■ What needs to be done:
Copy every record word for word.

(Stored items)
_ _ _ _ _
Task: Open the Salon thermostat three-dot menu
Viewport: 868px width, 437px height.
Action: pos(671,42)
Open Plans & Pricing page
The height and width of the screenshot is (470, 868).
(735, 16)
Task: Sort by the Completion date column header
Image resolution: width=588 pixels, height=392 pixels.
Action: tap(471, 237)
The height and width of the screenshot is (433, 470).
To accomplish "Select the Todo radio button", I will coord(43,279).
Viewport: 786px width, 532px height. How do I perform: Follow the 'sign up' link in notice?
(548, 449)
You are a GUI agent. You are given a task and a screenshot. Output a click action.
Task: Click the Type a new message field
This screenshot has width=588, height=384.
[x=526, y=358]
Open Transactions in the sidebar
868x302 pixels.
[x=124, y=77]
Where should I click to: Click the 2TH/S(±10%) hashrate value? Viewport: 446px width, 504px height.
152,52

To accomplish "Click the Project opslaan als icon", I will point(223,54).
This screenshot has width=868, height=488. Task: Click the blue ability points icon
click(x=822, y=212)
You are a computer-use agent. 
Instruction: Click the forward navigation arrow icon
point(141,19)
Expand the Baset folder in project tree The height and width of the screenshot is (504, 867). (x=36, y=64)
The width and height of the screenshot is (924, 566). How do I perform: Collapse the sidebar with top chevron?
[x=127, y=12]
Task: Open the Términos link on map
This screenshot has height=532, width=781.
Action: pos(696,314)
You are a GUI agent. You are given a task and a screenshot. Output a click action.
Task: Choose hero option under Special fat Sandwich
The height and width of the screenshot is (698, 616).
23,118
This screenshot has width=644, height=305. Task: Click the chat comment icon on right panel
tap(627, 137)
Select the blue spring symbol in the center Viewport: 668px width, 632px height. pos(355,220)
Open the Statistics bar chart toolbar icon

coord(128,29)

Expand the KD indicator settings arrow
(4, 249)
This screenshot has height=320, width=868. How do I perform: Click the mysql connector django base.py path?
_ _ _ _ _
■ Reply to the task:
Task: Open the Salon thermostat three-dot menu
Viewport: 868px width, 437px height.
Action: pos(671,42)
Open Plans & Pricing page
The height and width of the screenshot is (470, 868).
(735, 16)
Task: Sort by the Completion date column header
Image resolution: width=588 pixels, height=392 pixels.
Action: tap(471, 237)
The height and width of the screenshot is (433, 470).
To accomplish "Select the Todo radio button", I will coord(43,279).
Viewport: 786px width, 532px height. How do I perform: Follow the 'sign up' link in notice?
(548, 449)
You are a GUI agent. You are given a task and a screenshot. Output a click action.
Task: Click the Type a new message field
This screenshot has width=588, height=384.
[x=526, y=358]
Open Transactions in the sidebar
868x302 pixels.
[x=124, y=77]
Where should I click to: Click the 2TH/S(±10%) hashrate value? Viewport: 446px width, 504px height.
152,52

To accomplish "Click the Project opslaan als icon", I will point(223,54).
This screenshot has width=868, height=488. Task: Click the blue ability points icon
click(x=822, y=212)
You are a computer-use agent. 
Instruction: Click the forward navigation arrow icon
point(141,19)
Expand the Baset folder in project tree The height and width of the screenshot is (504, 867). (x=36, y=64)
The width and height of the screenshot is (924, 566). How do I perform: Collapse the sidebar with top chevron?
[x=127, y=12]
Task: Open the Términos link on map
This screenshot has height=532, width=781.
Action: pos(696,314)
You are a GUI agent. You are given a task and a screenshot. Output a click action.
Task: Choose hero option under Special fat Sandwich
The height and width of the screenshot is (698, 616).
23,118
This screenshot has width=644, height=305. Task: Click the chat comment icon on right panel
tap(627, 137)
Select the blue spring symbol in the center Viewport: 668px width, 632px height. pos(355,220)
Open the Statistics bar chart toolbar icon

coord(128,29)

Expand the KD indicator settings arrow
(4, 249)
This screenshot has height=320, width=868. How do I perform: Click the mysql connector django base.py path?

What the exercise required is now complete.